Zakaria has publicly denied any wrongdoing or “violation of the corporate governance code”. Initially, in a letter to the Chairman dated 5 June 2017, Reuters reported that he claimed “The payment process… was approved and implemented by the previous chief executive…”
He has also insisted that the amount involved was only US$11.7 million, barely 0.2% of FGV’s total revenue and that it did not justify the gravity of the actions taken by Isa.
Yesterday, in a Edge Financial Daily report, Zakaria further insisted that the Safitex debt is “100% recoverable”.
However, despite the denial and the attempt to make light of any possible transgression in the above payment, Zakaria did not sound convincing in the reasons for the delay of payment by the Afghan company.
No tangible reasons have been given as to why the sum has been outstanding since 2015, or why it would be recoverable. It further begs the question as to why the Afghan company has been given such special leeway in payment terms, particularly since the sums involved were so small in the first place.

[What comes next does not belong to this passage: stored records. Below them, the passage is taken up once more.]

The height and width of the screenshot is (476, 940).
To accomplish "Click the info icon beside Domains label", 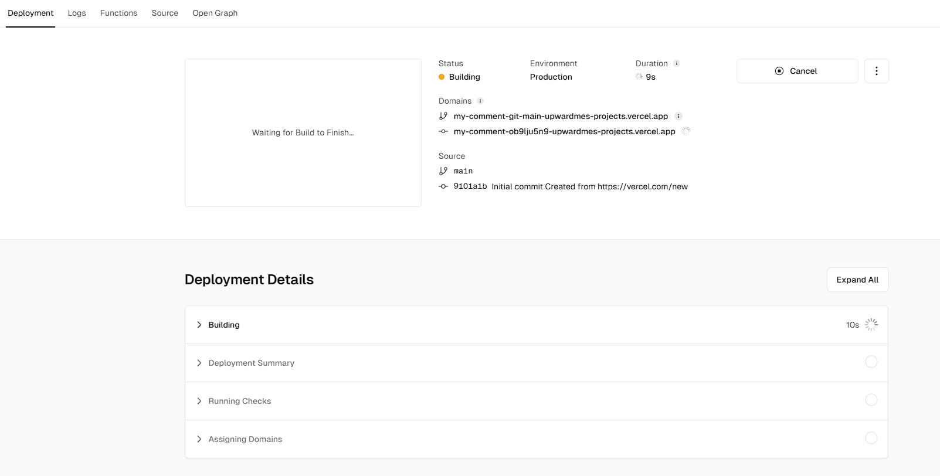I will [480, 101].
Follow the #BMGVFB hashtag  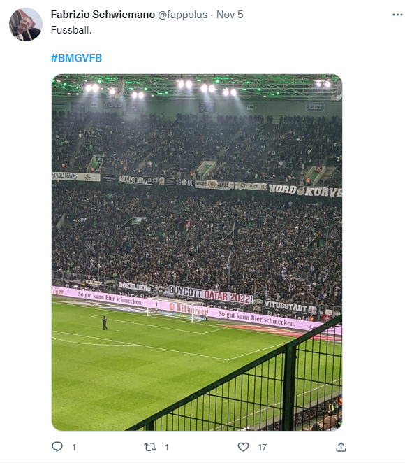click(x=76, y=57)
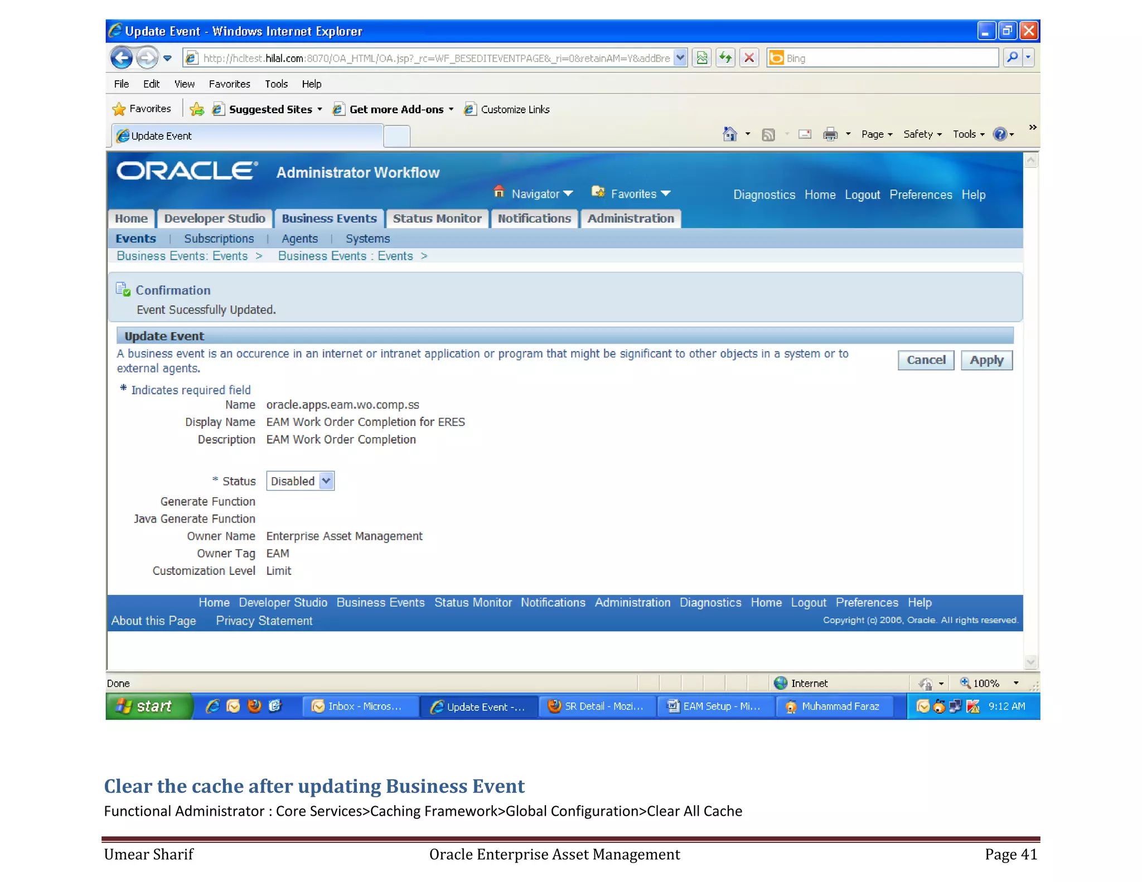The width and height of the screenshot is (1142, 882).
Task: Click the Logout link in header
Action: (862, 195)
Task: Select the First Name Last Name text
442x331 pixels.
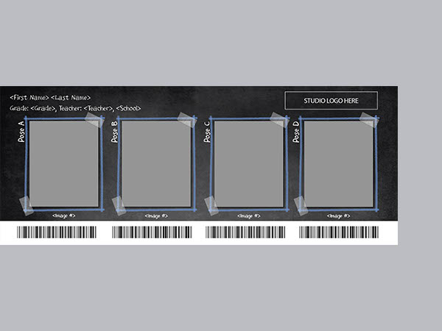Action: (x=50, y=97)
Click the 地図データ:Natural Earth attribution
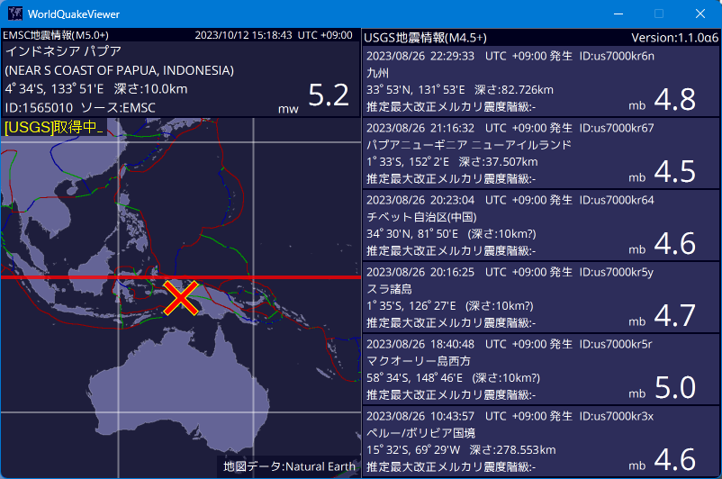 point(289,466)
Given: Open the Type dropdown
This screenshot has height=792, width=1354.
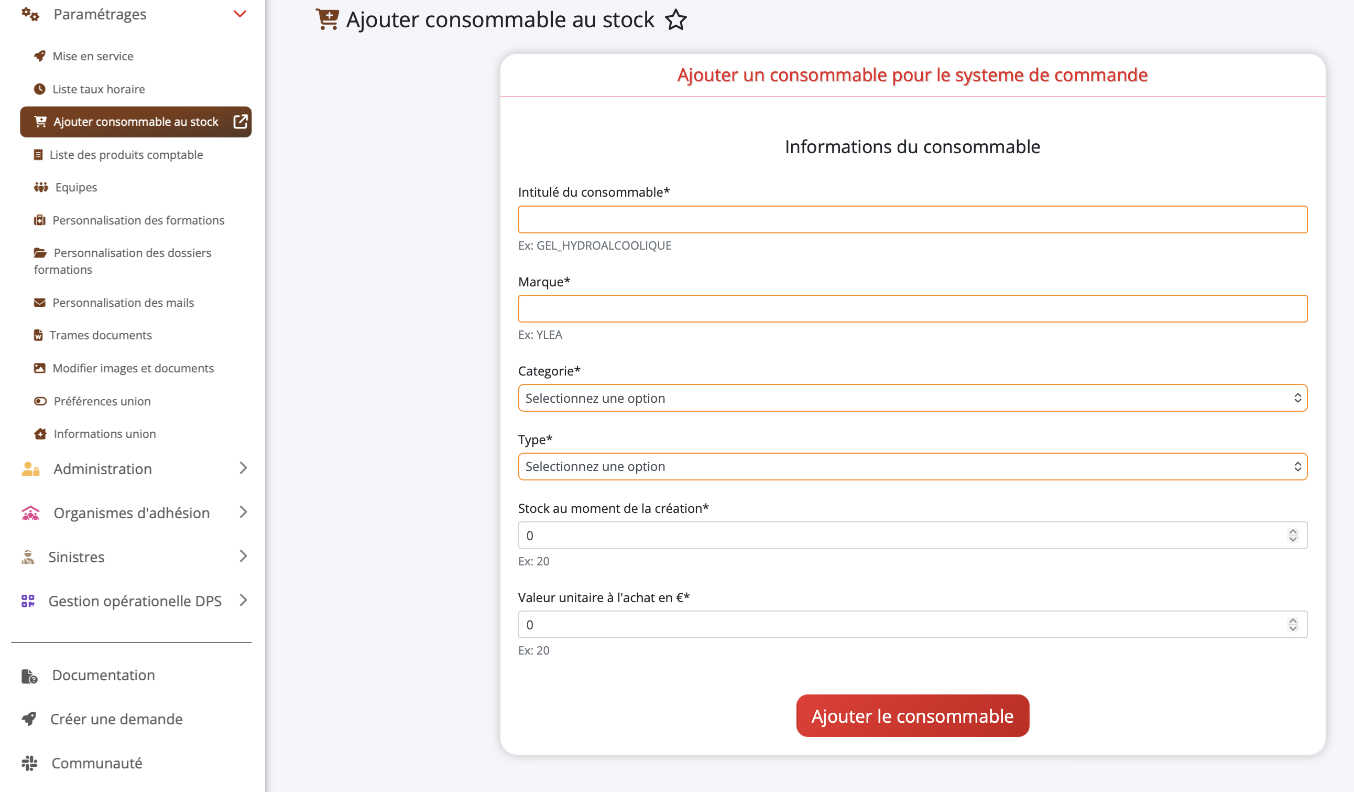Looking at the screenshot, I should pyautogui.click(x=912, y=466).
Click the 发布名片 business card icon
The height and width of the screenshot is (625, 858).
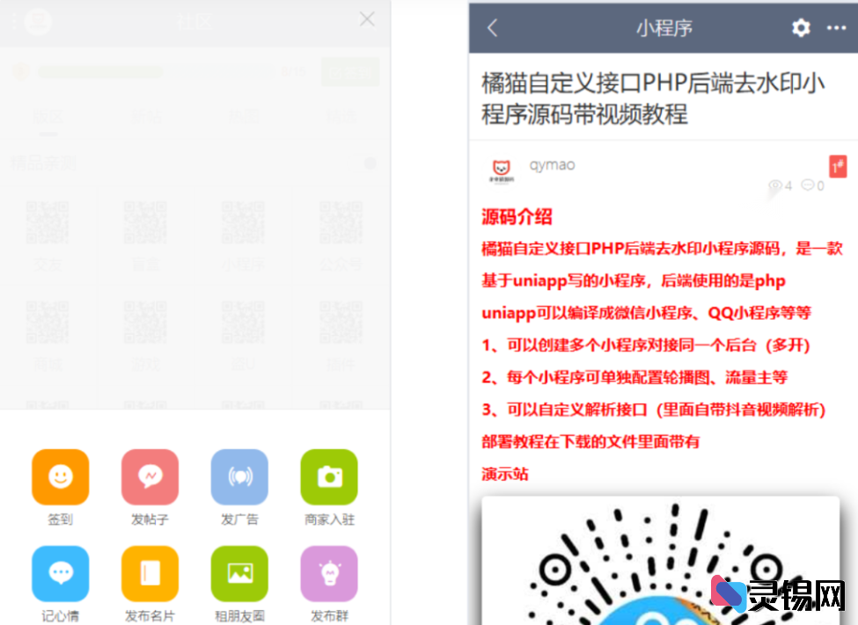150,572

Juxtaposed against the company’s performance where its profits plunged dramatically from RM982 million in 2013 to RM325 million, RM182 million and RM31 million in 2014, 2015 and 2016 respectively, the exposes by both the Board and the Management raise major questions about the scale of shenanigans taking place in FGV over the past few years.
Therefore, the dire situation in FGV demands more than the mere appointment of Idris Jala to be an “independent party” to establish the facts of the case and recommend the way forward. The former Minister’s appointment and any outcome arising from his appointment will smell of a political compromise and smack of opaque cover-ups.
The gravity of the failure and imbroglio in FGV demands a thorough investigative audit by both the Auditor-General (A-G) as well as the parliamentary Public Accounts Committee (PAC). This will not be the first time an audit is carried out in a public-listed company substantially owned and controlled by the Government. Previously, the PAC had also carried out thorough investigations of the construction of KLIA2 by Malaysia Airports Holdings Berhad.
Both the A-G and the PAC have previously refused to re-open investigations into the 1MDB scandal despite new incriminating evidence from the United States Department of Justice, as well as to initiate investigations into SRC International for transferring tens of millions of ringgit into the personal bank account of the Prime Minister.
However, Malaysians hope that both the A-G and the PAC will still carry out part of their responsibility to investigate major shenanigans in government-linked companies to protect the interest of the nation’s taxpayers. The failure by the A-G and the PAC to do so would only go to prove that these vital institutions have been severely compromised to ensure that only minor infractions in the civil service are investigated.
Tony Pua is Member of Parliament for Petaling Jaya Utara and DAP National Publicity Secretary.